RBD Method Coconut Oil or Expeller Pressed
The vast majority of coconut oil produced in the world is expeller-pressed. During production, there is little concern about heat, how the coconut meat is dried, or many other aspects of coconut oil manufacture. The coconut meat is dried by a wide variety of methods, usually using the sun or smoke. Small farmers or producers usually using sun method. Once dried, the coconut meat is pressed in large expeller presses that generate heat and pressure. This yields a crude coconut oil that is brown and must be "cleaned”. In the end, the free fatty acids a breakdown product from the oil. Any remaining moisture, any bad flavor or smell, etc. is minimized by filtering, washing, and refining. Expeller pressed oil is typically the least expensive of all coconut oils. It is also called RBD coconut oil which stands for Refined, Bleached, and Deodorized, and is generally the same product as expeller pressed coconut oil.
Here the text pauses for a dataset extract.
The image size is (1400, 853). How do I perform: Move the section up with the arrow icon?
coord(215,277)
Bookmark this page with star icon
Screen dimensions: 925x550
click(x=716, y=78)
This process mostly used in the far east region at homes to produce coconut oil and has been used India and Eastern Asia for thousands of years by households or small farming producers. This is considered to be one of the oldest process of producing virgin / pure coconut oil. This process involves making coconut milk from fresh meat of mature coconuts. This meat is then allowed to ferment for almost a day or two in containers. After fermentation the containers develop three layers of coconut oil, water, and coconut curd. Water drops down at the bottom and coconut oil forms the middle layer. Water is removed and then coconut oil is removed from curd. This method can vary significantly in quality and it yields the shortest shelf life of all types of coconut oil. This method is great but with certain limitations. This method produces coconut oil of different taste every time. This is because of the extent of fermentation which takes place. Second issue can be that acid of fermentation are sometimes left in the oil giving it even more peculiar taste. Thus different batches of even same brand may have different taste. That is it is mostly sold by the label “Home Made Coconut Oil”.